[Dataset entries]
---
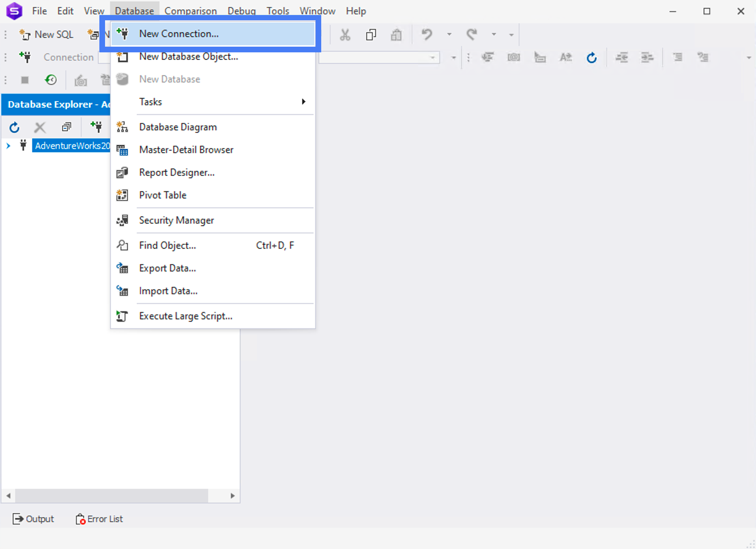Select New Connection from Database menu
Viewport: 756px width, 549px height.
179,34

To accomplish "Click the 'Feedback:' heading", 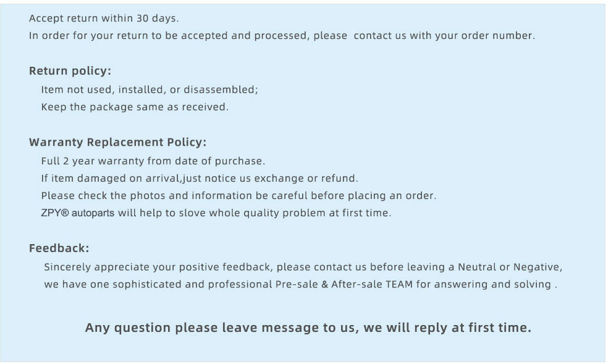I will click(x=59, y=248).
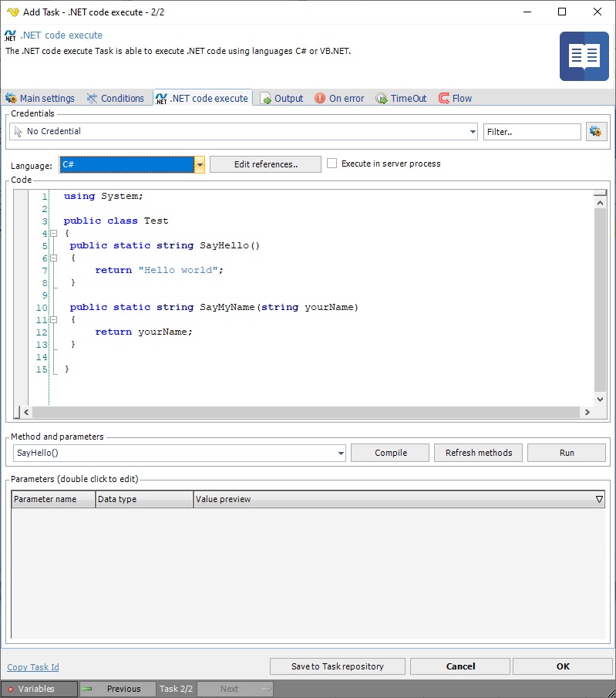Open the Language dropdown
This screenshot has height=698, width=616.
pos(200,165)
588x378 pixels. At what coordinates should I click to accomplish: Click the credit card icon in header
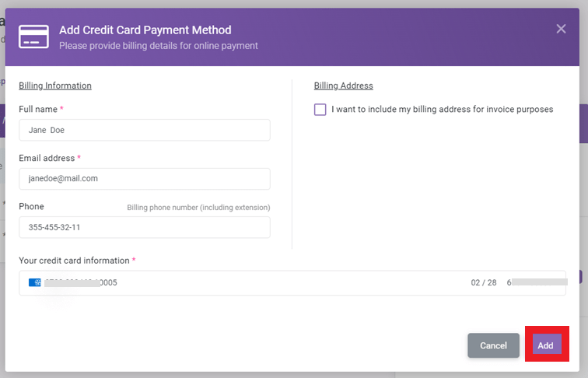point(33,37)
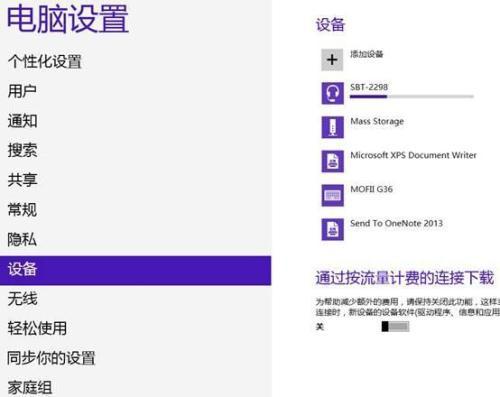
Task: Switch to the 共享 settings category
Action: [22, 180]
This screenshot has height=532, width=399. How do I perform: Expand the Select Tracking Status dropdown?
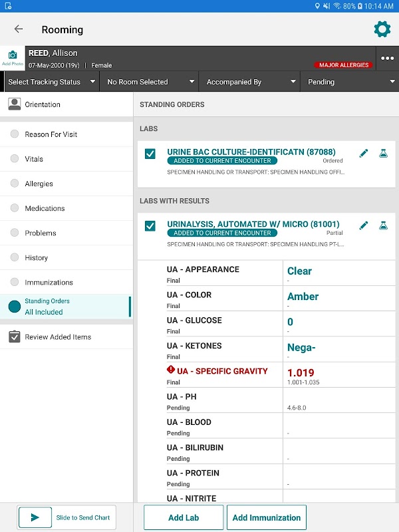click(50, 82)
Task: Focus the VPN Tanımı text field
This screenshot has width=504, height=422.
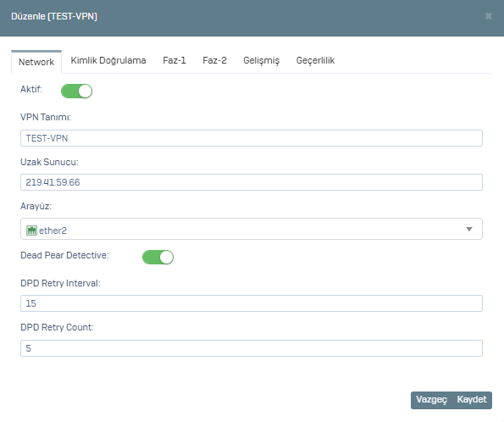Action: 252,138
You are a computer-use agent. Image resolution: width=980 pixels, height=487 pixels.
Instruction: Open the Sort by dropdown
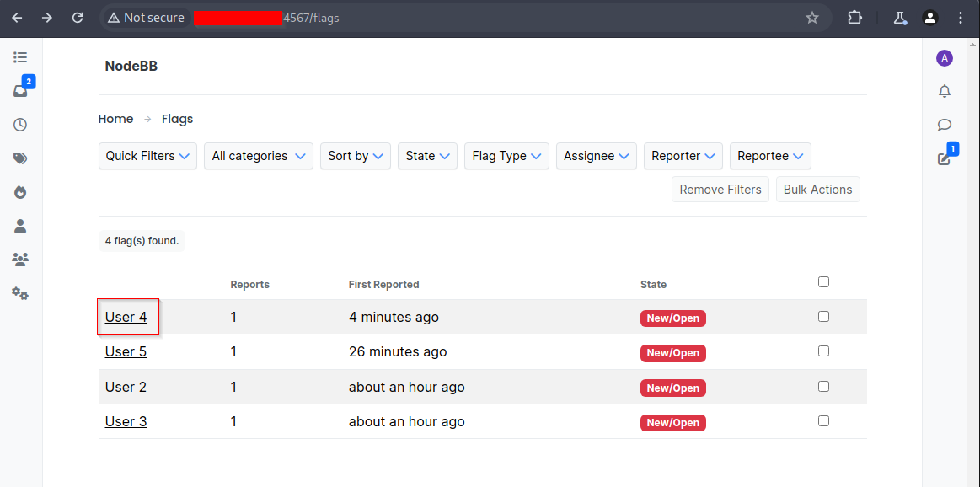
---
**PROBLEM TO SOLVE**
Pictures excluded, return exactly the lines from the one with "You are a computer-use" through the final line of the entries above, both included.

**REPLY TO THE TASK**
You are a computer-use agent. Image resolution: width=980 pixels, height=487 pixels.
Instruction: Open the Sort by dropdown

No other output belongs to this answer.